If you are coming from the cathedral or Plaza Nueva on foot, either location is under ten minutes. If you are arriving from the bus station on Carretera de Jaen or from the city's western edge, confirm the closer address before you leave. The two locations share the same menu and kitchen approach, so there is no quality difference between them.
Because both sites are in Centro, they are easy to reach without a car. The neighbourhood's main pedestrian arteries connect directly to both.
Practical notes for budget travellers
La Esquinita de Javi falls into the budget-to-moderate range for Granada seafood restaurants, which is not the same as cheap tapas bars. A meal with a couple of shared plates and drinks lands around €10-25 per person depending on what you order and how many dishes you share. At the low end, a plate of navajas and a cold beer is one of the better quick lunches available in central Granada for under €15.
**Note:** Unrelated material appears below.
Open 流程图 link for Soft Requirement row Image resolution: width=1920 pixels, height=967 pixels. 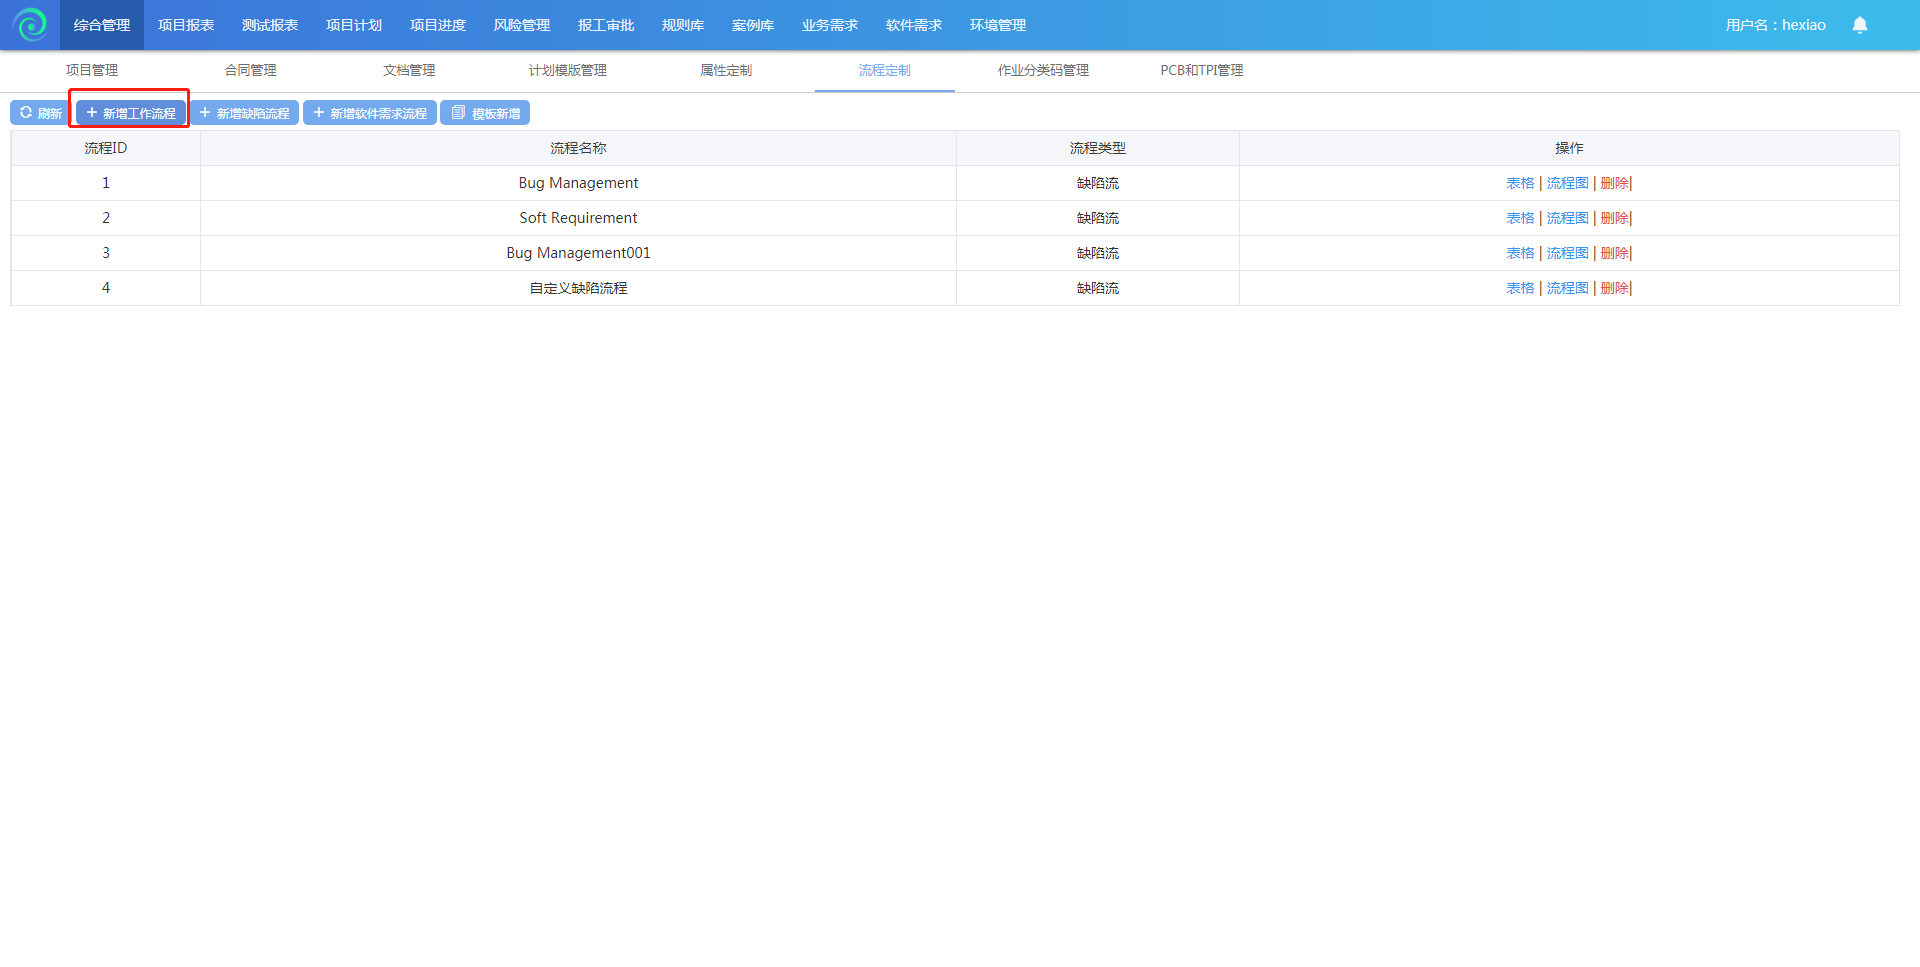tap(1567, 218)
The flexible portion sizes are worth knowing about before you arrive. At many Granada restaurants, the minimum unit is a racion (full portion, sized for two to three people). Here you can order by smaller amounts, which matters when you are eating alone or want to try several things without overcommitting to one dish. This is the practical reason the place draws solo travellers as reliably as groups.
The restaurant does not carry a Michelin listing or a formal tasting menu. It is not trying to. The value is in fresh ingredients served without pretension at a price that does not require planning.
Getting there
Both locations are in the Centro neighbourhood. From Plaza Nueva, the walk is under ten minutes through the flat central streets. From the cathedral, slightly less. Bus routes along Gran Via de Colon stop within a few minutes' walk.
Parking in Centro is difficult; the neighbourhood is mainly pedestrian-priority. If you are driving into Granada, park at one of the peripheral car parks near the ring road and walk or take a bus in. This applies to any restaurant in the cathedral district, not just this one.